Secrets of poker Poker

Headphones at the poker table

Written by James Potter

This article first appeared in the Sep/Oct 2012 issue of World Gaming magazine.

Headphones at the poker table have become the quintessential poker accessory, but is this a good thing for the game?

There are some from the old school of poker who believe that even a drink sitting on the side of the table is sacrilegious. They believe a poker table should have seats, chips, cards, a dealer, some players and nothing else. While I can see where they are coming from those days are long gone.

The ability to listen to music at the tables has changed the game of poker, allowing players to keep themselves entertained or drown out distractions. It is hard to say whether this is a good or bad thing. The one thing it should never do is slow down the game. Someone who regularly fails to pay attention to the action at a poker table, and who is constantly asking for a dealer clarification because they didn’t hear an opponent announce “raise” is annoying for everyone. It should be the responsibility of every player to keep up with the pace of the game. Waiting for someone to fiddle around with the music on their smart phone is almost as painful as waiting for five minutes while some idiot decides whether to call all-in when pot committed for his few remaining chips mid-way through a low stakes tournament.

If people don’t abuse the luxury of being able to listen to music then it should be allowed. Some tournaments like the WSOP have a policy that you can’t listen to music once the tournament hits the money stage. Some people don’t like this rule, but I don’t think it’s unfair to ask players to concentrate a little harder when things heat up at the business end of a tournament.

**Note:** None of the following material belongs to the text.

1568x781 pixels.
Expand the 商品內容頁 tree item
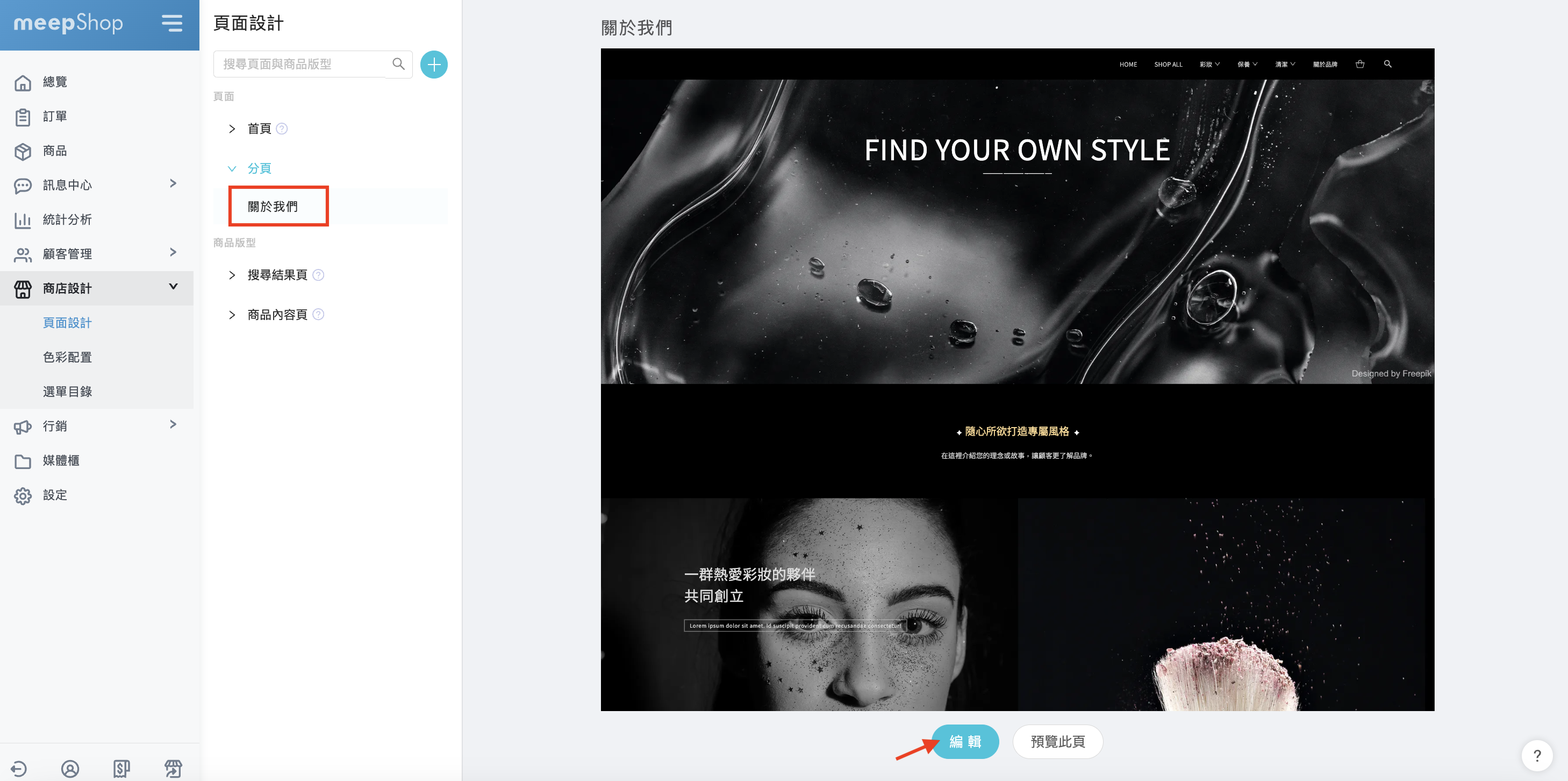(232, 315)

The main problem is the fact that many music-playing devices are also cameras, phones, notebooks and mini-computers offering users a host of game-slowing distractions like ebooks, games, social networking tools and internet access. As long as poker room managers keep on top of the situation and monitor the usage of such devices I don’t see any problem.

Does listening to music affect your game? The answer to this is an obvious yes. The first thing any poker player will stress is the importance of being aware of your environment. The absence of the sounds of the game lessens your ability to read your opponents well. After all, hearing is one of your most valuable senses and there are times when you should keep your ears open.

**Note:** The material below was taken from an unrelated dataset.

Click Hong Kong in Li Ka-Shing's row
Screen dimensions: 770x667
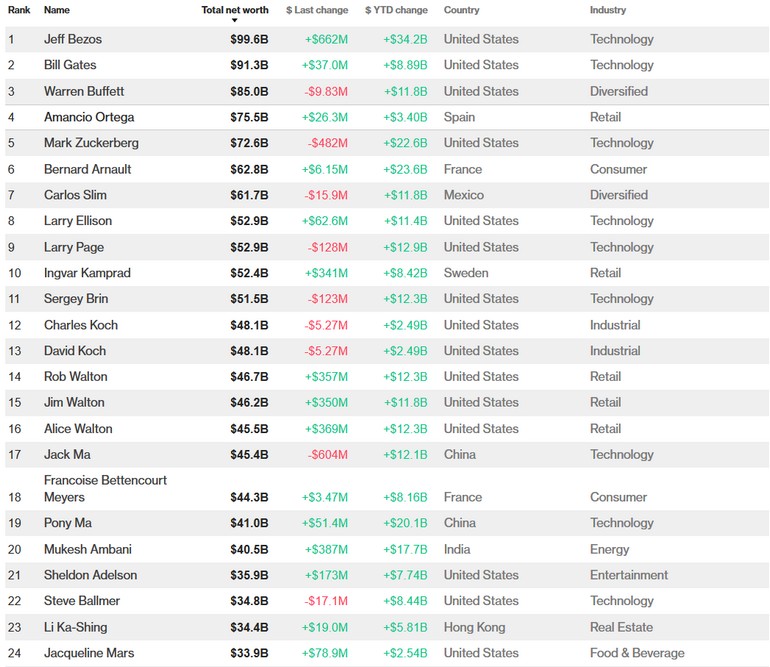click(x=474, y=627)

Having said this, there are times where the benefits of music outweigh the negatives. This comes back to the point that poker players are all different and what works for Peter doesn’t necessary work for Paul. Poker for most people is a pastime, hobby or passion but for others it is a nothing more than a moneymaking exercise. Music can offer sanity for grinders spending countless hours at the poker table. It can keep them sharp and most importantly stop them from making stupid mistakes.

I wear headphones a lot in tournaments. For me tournaments are all about routine and I find at the start of a tournament I like to listen to relaxing music to help me acclimatize to the surroundings. I am very conscious about my playing environment and I can always turn the music off if I need to listen to what is happening.

I also have a wide variety of music on offer and pick and choose my tracks to suit the style of play I am adopting at any particular time. If I am playing a very long tournament, have plenty of chips and there are a couple of crazy players on my table then I am playing a waiting game and listen to some chilled out tunes. If, on the other hand, things are starting to tighten up on the table, I am getting short on chips and I judge the time is right to move up a gear then I tend to listen to some thumping rock or fast techno to get the blood pumping.

Not everyone is going to dissect their playlists to the point I do, but you should be mindful of how and why you listen to music at a poker table. Anything that improves or detracts from your game is relevant and all good poker players are trying to get the best out of their game.

Love’em or hate’em: other pet hates at the table

Sunglasses: The use of sunglasses was a hot topic on the poker table prior to the headphone revolution. There was a stage where every second player in tournaments wore sunglasses. Daniel Negreanu was one pro that said he thought sunglasses gave players an unfair advantage. Again I think that it’s each to their own and if Daniel thought they were an advantage then he should have bought himself a pair.
Hoodies: The Unabomber Phil Laak was the first person to make a poker tactic out of wearing a hoodie. For those of you not in the know, a hoodie is a jumper with a hood that can cover your head. Players then extended this concept and started covering their entire faces when other players were trying to read them. I wish dress standards applied at poker tables, but I am in the minority. If people like Phil Laak want to cover up their faces then best of luck to them, even if it does make them look like a total imbecile.
Massages: Masseuses plying their trade at major poker tournaments have become the norm. Those that dish out the back rubs must love this development so good luck to them. Personally, I prefer to be totally relaxed when getting a massage, but that’s just me. My only gripe is if there is limited room at the table. I don’t want to sacrifice my comfort for some other fat idiot to sprawl themselves out and start grunting and groaning while getting a rub down!
Food: This often causes controversy. Many card rooms have, or at least had, a no food policy. However, this is becoming rarer. People have to eat and many players do lengthy stints at the table. I prefer to take half an hour away from the table to chill out and relax when I am having a feed, but once again this is merely personal preference. As long as a player doesn’t spill his fried rice on the table, get burger grease on the cards or slow the game down then best of luck to them.